In the front row, his mother wore a new dark-blue suit and a matching pillbox hat with a little veil. ‘Well, I’m glad,’ Jacky had said when George told her he was getting married. ‘I’m fifty-eight years old, and I’m sorry you waited so gosh-darn long, but I’m happy you got here in the end.’ Her tongue was always sharp, but today she could not keep the proud smile from her face. Her son was getting married in her church, in front of all her friends and neighbours, and on top of that he was a congressman.
Next to her was George’s father, Senator Greg Peshkov. Somehow he was able to make even a tuxedo look like creased pyjamas. He had forgotten to put cufflinks in his shirt, and his bow tie looked like a dead moth. No one minded.
Also in the front row were George’s Russian grandparents, Lev and Marga, now in their eighties. Both looked frail, but they had flown from Buffalo for the wedding of their grandson.
By showing up at the wedding, and sitting in the front row, George’s white father and grandparents were admitting the truth to the world; but no one cared. This was 1978, and what had once been a secret disgrace now hardly mattered.
The choir began to sing ‘You Are So Beautiful’ and everyone turned and looked back towards the church door.

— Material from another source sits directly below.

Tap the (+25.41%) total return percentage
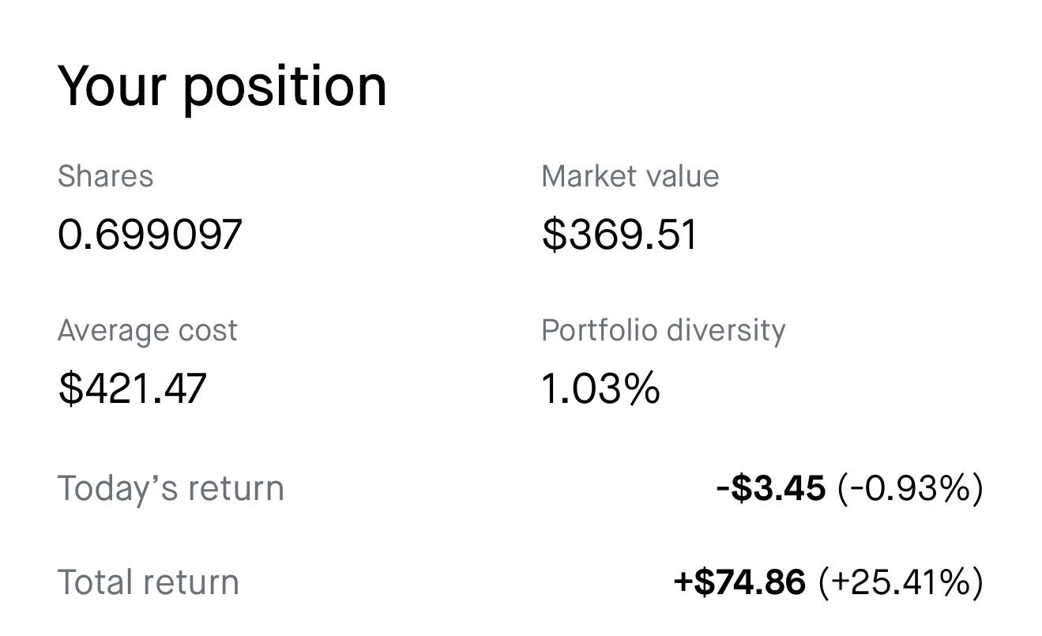Screen dimensions: 1042x636 (901, 582)
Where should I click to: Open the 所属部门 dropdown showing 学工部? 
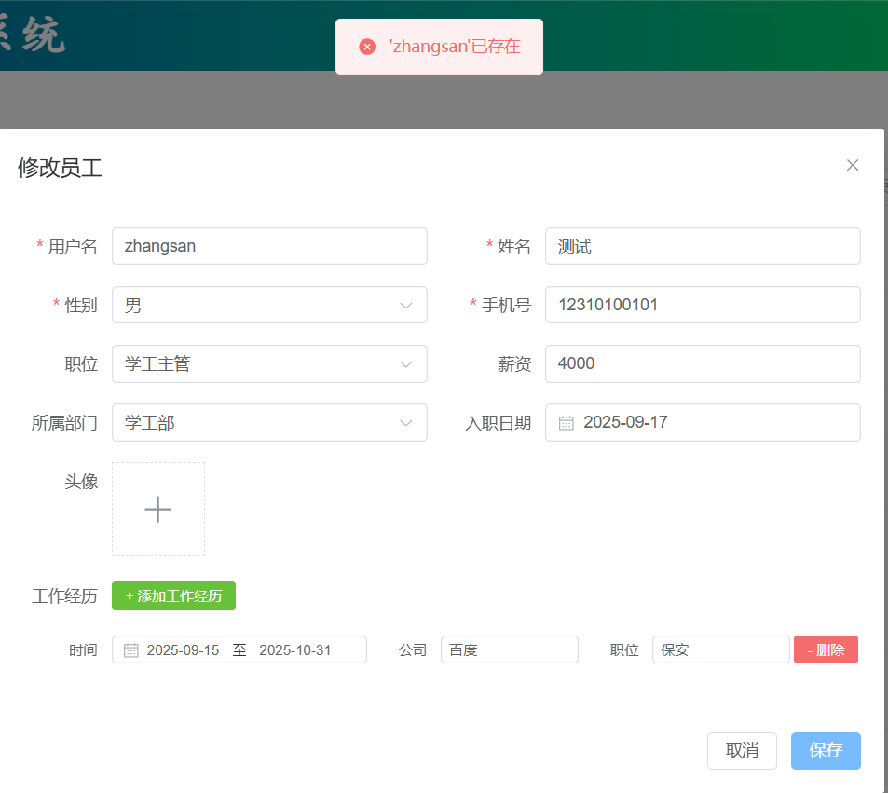coord(269,422)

Verena came in on the arm of her father, Percy Marquand. George gasped when he saw her, and so did several people in the congregation. She wore a daring off-the-shoulder white dress that was tight to mid-thigh then flared to a train. The caramel skin of her bare shoulders was as soft and smooth as the satin of her dress. She looked so wonderful it hurt. George felt tears sting his eyes.